Porque no vamos a encontrarnos grandes alardes en esta cinta dirigida por François Girard y que desde El Violín Rojo (1998) no se había situado tras las cámaras. Basada en la novela homónima y popular de Alessandro Baricco, cuya historia Novecento también fue llevada al cine, la película se convierte en un deambular contradictorio y plúmbeo en algunas ocasiones, desalentando al espectador, aunque lo que se buscaba realmente era lo onírico y bello.
Nos encontramos en la Francia de mediados del siglo XIX, la epidemia de la enfermedad de Pébrine, la enfermedad del gusano de seda que atacó a los huevos en los criaderos europeos a mediados de 1860, se extiende a ultramar, incluso los huevos de países tan lejanos como África y la India se ven infectados y todo el comercio europeo de seda parecía condenado a desaparecer. Baldablou confía la misión de viajar a Japón a Hervé Joncour (Michael Pitt), un oficial del ejército que se retira para esa misión, a la vez que contrae matrimonio con la profesora de escuela Hélène (Keira Knightley).
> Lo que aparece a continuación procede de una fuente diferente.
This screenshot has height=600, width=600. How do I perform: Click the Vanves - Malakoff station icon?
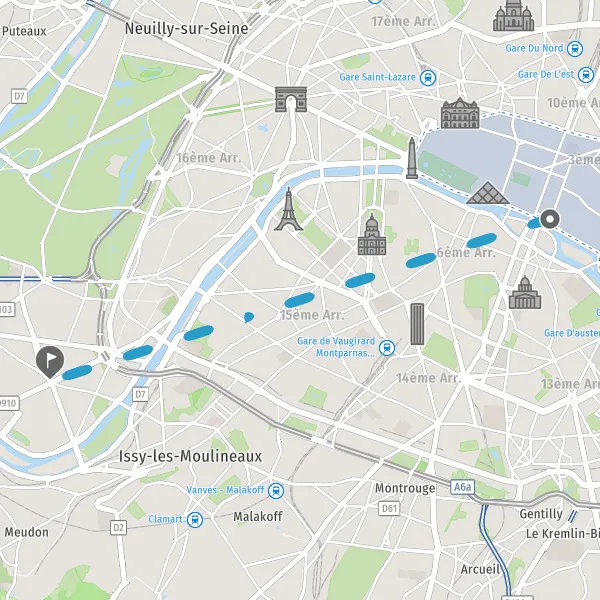click(276, 491)
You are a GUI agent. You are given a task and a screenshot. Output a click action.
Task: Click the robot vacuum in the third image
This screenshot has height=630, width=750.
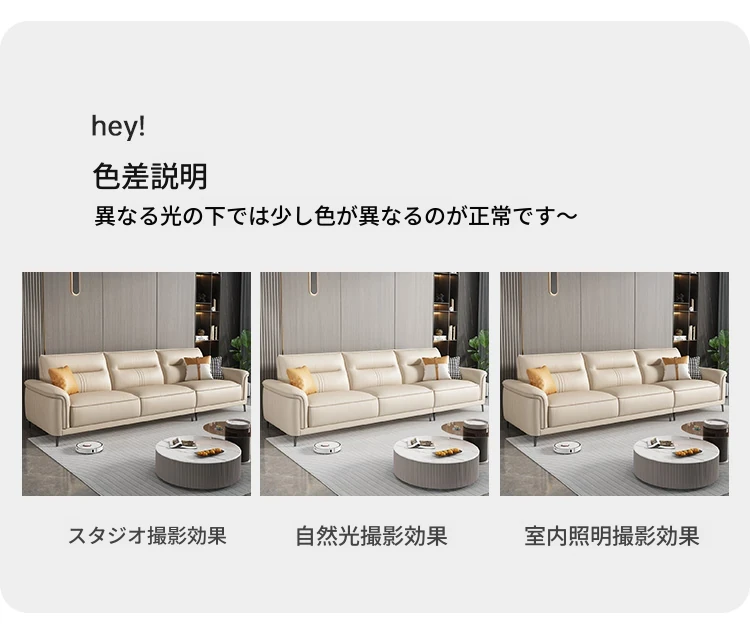pyautogui.click(x=568, y=447)
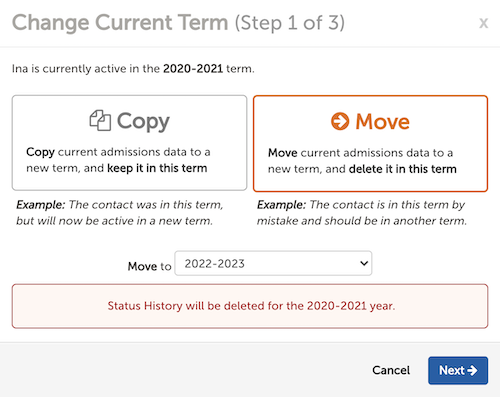Click the Status History deletion warning banner

tap(250, 306)
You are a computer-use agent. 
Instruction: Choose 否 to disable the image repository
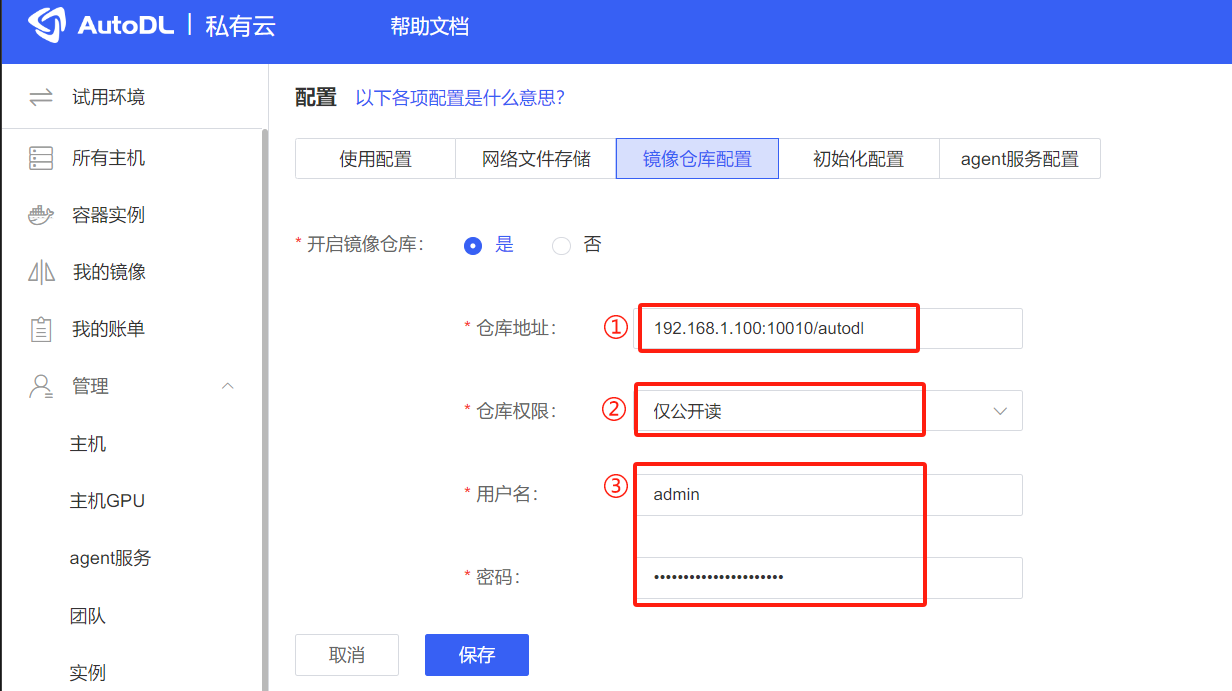tap(560, 245)
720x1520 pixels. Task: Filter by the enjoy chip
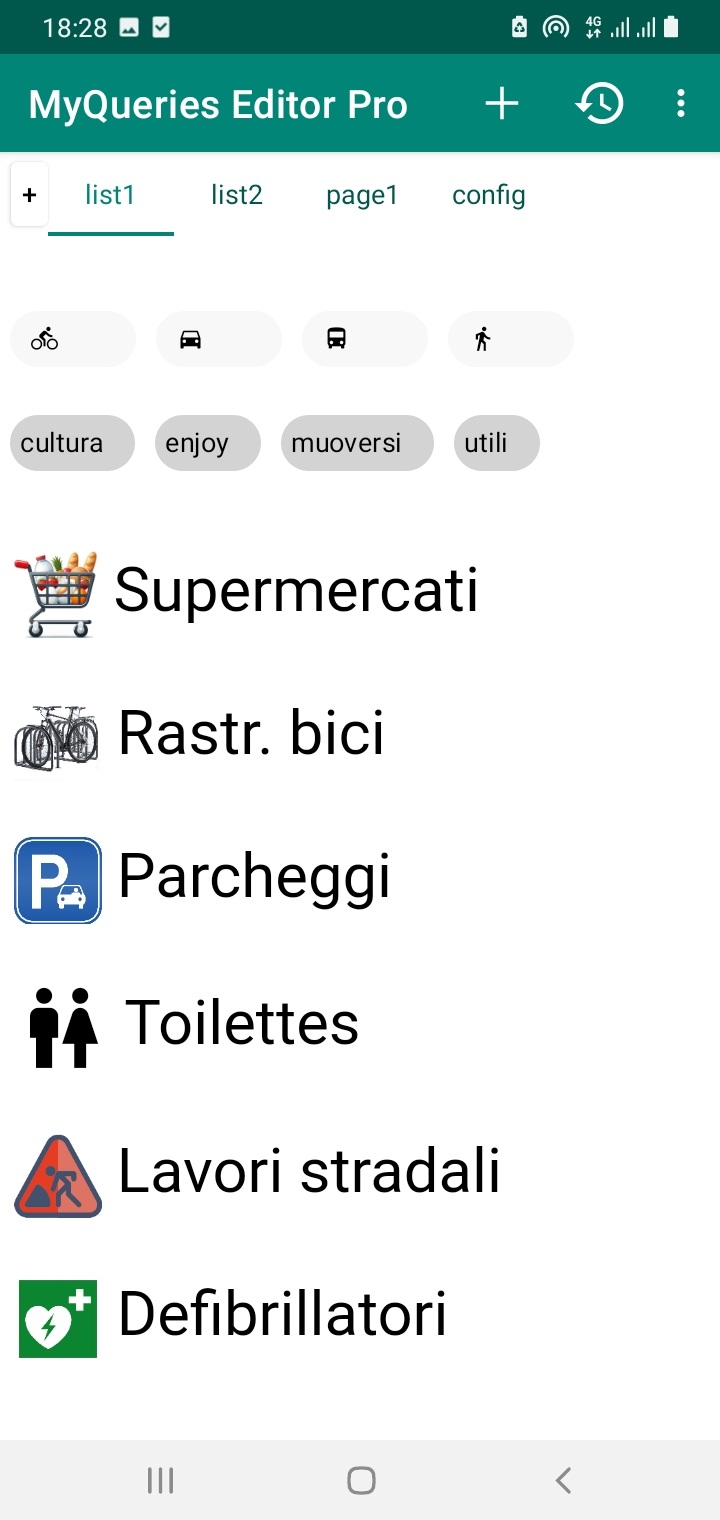click(208, 443)
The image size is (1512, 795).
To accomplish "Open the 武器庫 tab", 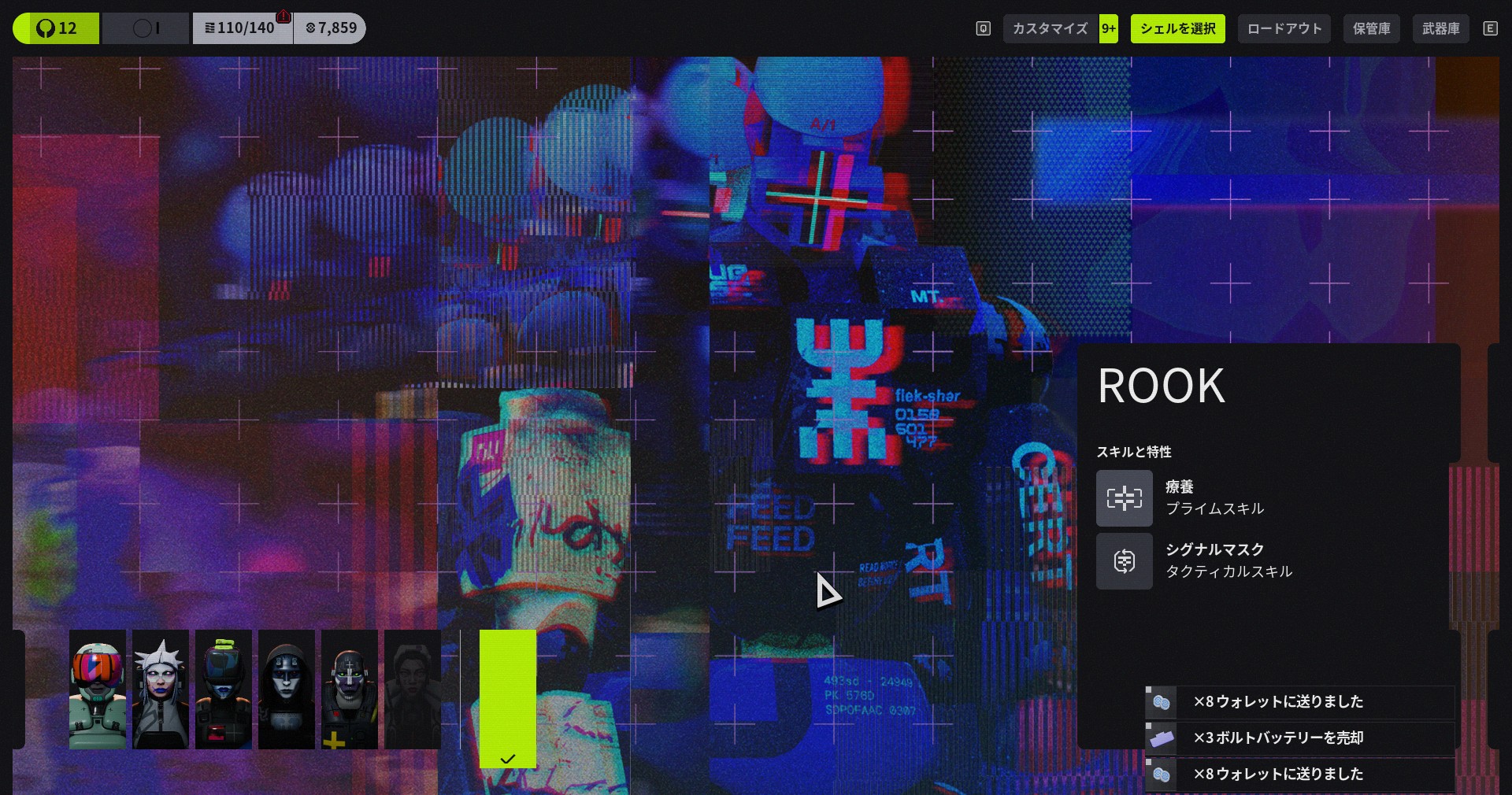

Para llegar a su destino, debe atravesar Europa en trenes, hasta Kiev, y allí cruzará la estepa rusa con una caravana para alcanzar un barco que le lleva a Japón. Una vez en el país del Sol Naciente, encontrará un aliado que le ayuda a conseguir los huevos que necesita, pero también se sentirá atraído por una bella, silenciosa y enigmática mujer que le llevará de cabeza.
El resultado de la película es desigual, tiene un arranque interesante, pero comienza a perder fuelle a mediados de la película, cuando su interés va decreciendo hasta que el espectador sólo quiere que finalice. Los personajes están perfilados, pero la pareja Pitt y Knigntley no consiguen conjugar confianza y cercanía, mientras que la enigmática mujer desprende correctamente su magnetismo sin pronunciar palabra. Una película correcta, pero que se hace tediosa finalmente.